The unusual deal structure marks a win for backers for Windsurf, which has raised $243 million from investors including Kleiner Perkins, Greenoaks and General Catalyst, and was last valued at $1.25 billion one year ago, according to PitchBook.

Windsurf investors will receive liquidity through the license fee and retain their stakes in the company, sources told Reuters.

'ACQUIHIRE' DEALS

Google's surprise swoop mirrors its deal in August 2024 to hire key employees from chatbot startup Character.AI.

Big Tech peers, including Microsoft, Amazon and Meta, have similarly taken to these so-called acquihire deals, which some have criticized as an attempt to evade regulatory scrutiny.

Microsoft struck a $650 million deal with Inflection AI in March 2024, to use the AI startup's models and hire its staff, while Amazon hired AI firm Adept's co-founders and some of its team last June.

Meta took a 49% stake in Scale AI in June in the biggest test yet of this increasing form of business partnerships.

Unlike acquisitions that would give the buyer a controlling stake, these deals do not require a review by US antitrust regulators.
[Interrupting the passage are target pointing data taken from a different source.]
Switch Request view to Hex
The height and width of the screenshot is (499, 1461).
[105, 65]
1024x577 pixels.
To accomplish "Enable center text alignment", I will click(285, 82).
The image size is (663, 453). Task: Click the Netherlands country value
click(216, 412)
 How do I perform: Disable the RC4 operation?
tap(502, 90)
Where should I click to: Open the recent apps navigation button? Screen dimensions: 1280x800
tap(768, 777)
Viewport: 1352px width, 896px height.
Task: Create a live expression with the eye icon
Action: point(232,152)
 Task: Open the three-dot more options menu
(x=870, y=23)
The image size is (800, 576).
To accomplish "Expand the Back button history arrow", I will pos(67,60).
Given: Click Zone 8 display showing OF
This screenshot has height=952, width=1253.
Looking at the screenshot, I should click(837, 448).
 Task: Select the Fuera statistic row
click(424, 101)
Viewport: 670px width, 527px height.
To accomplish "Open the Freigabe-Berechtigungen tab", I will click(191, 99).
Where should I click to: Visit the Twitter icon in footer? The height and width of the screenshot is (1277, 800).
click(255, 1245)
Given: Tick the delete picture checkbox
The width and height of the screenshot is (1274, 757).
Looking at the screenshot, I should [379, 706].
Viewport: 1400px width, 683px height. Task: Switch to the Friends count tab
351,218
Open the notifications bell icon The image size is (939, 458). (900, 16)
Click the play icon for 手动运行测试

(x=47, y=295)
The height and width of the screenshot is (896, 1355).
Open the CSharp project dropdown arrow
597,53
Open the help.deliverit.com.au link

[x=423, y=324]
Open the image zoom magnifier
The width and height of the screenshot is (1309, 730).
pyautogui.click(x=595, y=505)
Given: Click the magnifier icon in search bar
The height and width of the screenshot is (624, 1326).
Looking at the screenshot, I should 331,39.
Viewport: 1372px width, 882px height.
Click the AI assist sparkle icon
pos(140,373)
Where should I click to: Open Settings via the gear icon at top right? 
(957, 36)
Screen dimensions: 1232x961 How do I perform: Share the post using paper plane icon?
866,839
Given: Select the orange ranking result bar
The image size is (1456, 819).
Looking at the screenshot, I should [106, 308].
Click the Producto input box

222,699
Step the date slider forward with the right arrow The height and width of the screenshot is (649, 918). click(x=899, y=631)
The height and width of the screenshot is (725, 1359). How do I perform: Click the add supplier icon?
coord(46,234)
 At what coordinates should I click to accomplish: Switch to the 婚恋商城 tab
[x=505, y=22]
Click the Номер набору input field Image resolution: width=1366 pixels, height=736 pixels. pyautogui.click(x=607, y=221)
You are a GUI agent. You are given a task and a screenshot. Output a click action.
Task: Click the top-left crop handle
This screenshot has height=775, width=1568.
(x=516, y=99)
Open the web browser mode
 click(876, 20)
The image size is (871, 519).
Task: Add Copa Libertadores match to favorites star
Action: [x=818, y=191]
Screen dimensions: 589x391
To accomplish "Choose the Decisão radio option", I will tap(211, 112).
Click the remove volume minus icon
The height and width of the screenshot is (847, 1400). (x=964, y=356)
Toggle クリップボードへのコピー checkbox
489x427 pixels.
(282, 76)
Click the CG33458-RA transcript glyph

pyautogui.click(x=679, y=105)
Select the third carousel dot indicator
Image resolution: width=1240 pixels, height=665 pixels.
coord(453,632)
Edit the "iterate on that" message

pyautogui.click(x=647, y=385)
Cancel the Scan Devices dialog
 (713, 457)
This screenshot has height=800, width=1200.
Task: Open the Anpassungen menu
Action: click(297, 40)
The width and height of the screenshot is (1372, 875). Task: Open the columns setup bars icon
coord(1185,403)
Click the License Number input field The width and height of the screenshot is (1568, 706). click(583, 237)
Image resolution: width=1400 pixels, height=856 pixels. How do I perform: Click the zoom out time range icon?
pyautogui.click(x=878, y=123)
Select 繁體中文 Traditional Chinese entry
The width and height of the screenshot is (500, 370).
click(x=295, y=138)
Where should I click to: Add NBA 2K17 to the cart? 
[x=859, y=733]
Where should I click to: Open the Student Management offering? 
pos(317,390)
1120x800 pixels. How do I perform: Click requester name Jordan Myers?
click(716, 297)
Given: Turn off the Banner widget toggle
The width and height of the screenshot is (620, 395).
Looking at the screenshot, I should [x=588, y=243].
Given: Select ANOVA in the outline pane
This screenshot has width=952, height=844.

However, they could probe the deal if they believe it was structured to avoid those requirements or harm competition. Many of the deals have since become the subject of regulatory probes.

The development comes as tech giants, including Alphabet and Meta, aggressively chase high-profile acquisitions and offer multi-million-dollar pay packages to attract top talent in the race to lead the next wave of AI.

Windsurf's head of business, Jeff Wang, has been appointed its interim CEO, and Graham Moreno, vice president of global sales, will be president, effective immediately.

The majority of Windsurf's roughly 250 employees will remain with the company, which has announced plans to prioritize innovation for its enterprise clients.